-- Start Passage to read --
ID	IEP-58
Author	Alexander Belyak
Sponsor
Created	24 Sep 2020
Status	DRAFT

Motivation

The main goal is to speed up SQL query execution.

Currently, we have only row count statistics to choose optimal query plans.

Description

Glossary

Cardinality - we always operate with cardinality (not selectivity). For this document, cardinality means a number of different values in some set (column values in partition, node or in the whole table). But there are another opinions: http://dbaparadise.com/2017/08/5-things-to-better-understand-selectivity-and-cardinality/

HLL - basic algorithm to calculate cardinality in a distributed way. In few words: we can get hash from each value and count max leading zeros in all that hashes… “probably? to get 10 leading zeros we should make 2^10 attempts, so the cardinallity of our set is 2^10. See https://github.com/aggregateknowledge/java-hll to get more details.

HeavyHeater - it’s a set of most frequently used values. Useful when, for example, 99% of a table contains only 5 different values, but last percent contain another 10^5 values… With HH(64) we can try to track those 5 values and build more optimal query plans.

Histograms - row count by some subset (usually between min border and max border) of tables rows. It helps to better estimate number of rows, returned by some query expression. There are good survey of different type of histograms in https://docs.google.com/document/d/1JyPodTTwCtXBQWV-A_32Bfa8k0lfV7IX6KbKi0IDVXY/edit .
-- End Passage to read --
-- Start Raw data --
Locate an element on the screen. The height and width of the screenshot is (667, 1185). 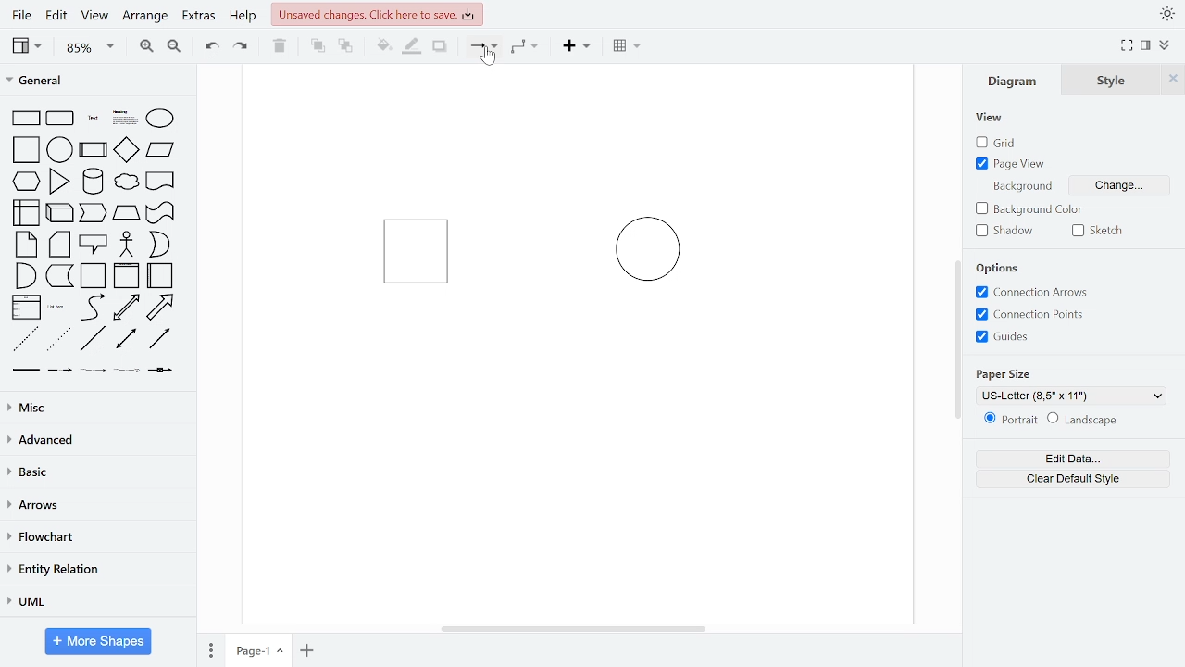
circle is located at coordinates (60, 149).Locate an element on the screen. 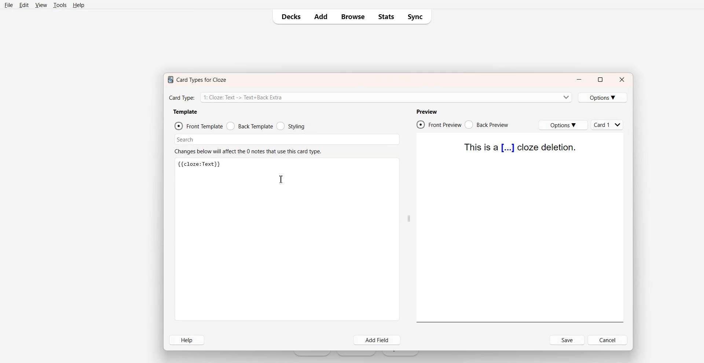 This screenshot has height=363, width=704. File is located at coordinates (9, 5).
-- End Raw data --
Answer these from the IEP-58 draft, one line each.
(a) What status does the draft list?
(b) What statistics are currently available for choosing optimal query plans?
(c) In the glossary, what is a histogram a row count of?

(a) DRAFT.
(b) Only row count statistics.
(c) A subset of table rows, usually one between a min border and a max border.